Nicht durchsetzen konnte sich Marc Voswinkel von der SPD mit seinem Antrag, das Inkrafttreten auf den 1. Januar 2014 zu verlegen. Seine Begründung hatte gelautet: „Das würde den Vereinen eine bessere Einplanung ins Budget ermöglichen.“ Olaf Stelse hatte entgegnet, dass es doch überhaupt nicht um nennenswerte Beträge gehe. Jürgen Tofote von der CDU hatte keine Probleme mit der neuen Ordnung, zumal von der Erhöhung nur Erwachsene betroffenen seien, wie er meinte. Allerdings forderte er, dass es künftig besser wäre, zeitiger eine geringere Anpassung vorzunehmen. Dieter Grafe von der UWG empfahl den Vereinen, „Werbepartner zu suchen, um die Mehrkosten auszugleichen“.

Peter Christian Schröder von den Freien Wählern betonte, das Kierspe nicht mit Halver oder Meinerzhagen vergleichbar sei, da die Stadt deutlich umfangreichere Sportstätten vorhalte, für die vielleicht sogar so viel bezahlt werden müsse wie in beiden Nachbarkommunen zusammen. Kritisch fragte er zudem an, warum die Politik mit dem Thema so spät befasst worden sei, nachdem erste Gespräche mit dem Stadtsportverband bereits 2012 stattgefunden hätten. Aus seiner Sicht sei zudem ein PZ, das sonntags nachmittags nicht zur Verfügung stehe intolerabel.
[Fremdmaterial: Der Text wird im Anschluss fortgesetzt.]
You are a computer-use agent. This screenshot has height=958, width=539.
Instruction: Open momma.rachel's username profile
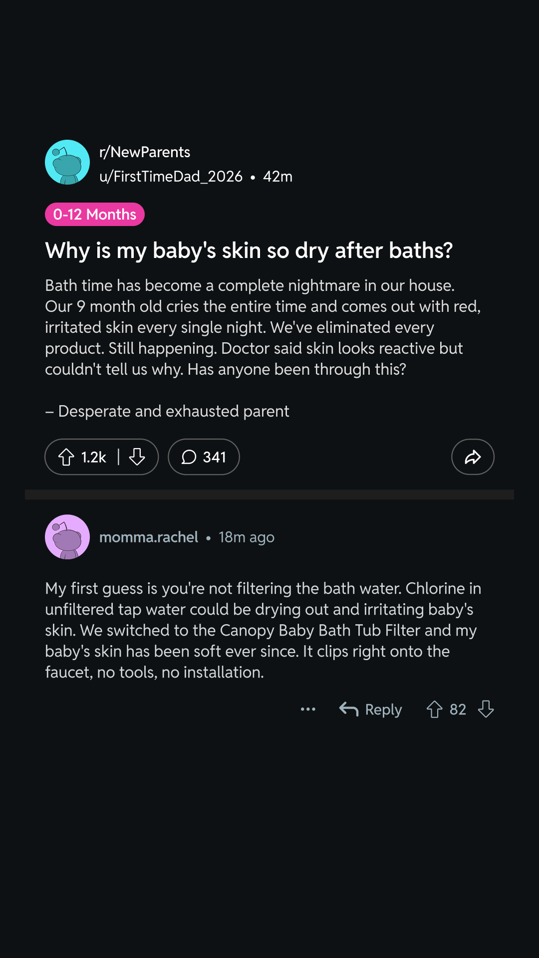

Er forderte außerdem ein Vermarktungskonzept für die Gebäude wie besonders die Sportanlagen, das Gesamtschul-PZ und das Bürgerhaus am Felderhof.

Bürgermeister Frank Emde warb noch einmal für die neue Benutzungs- und Entgeltordnung: Die Erhöhung sei nötig, wenn alles langfristig erhalten werden solle. Zudem erinnerte er an den Personaleinsatz bei den Veranstaltungen.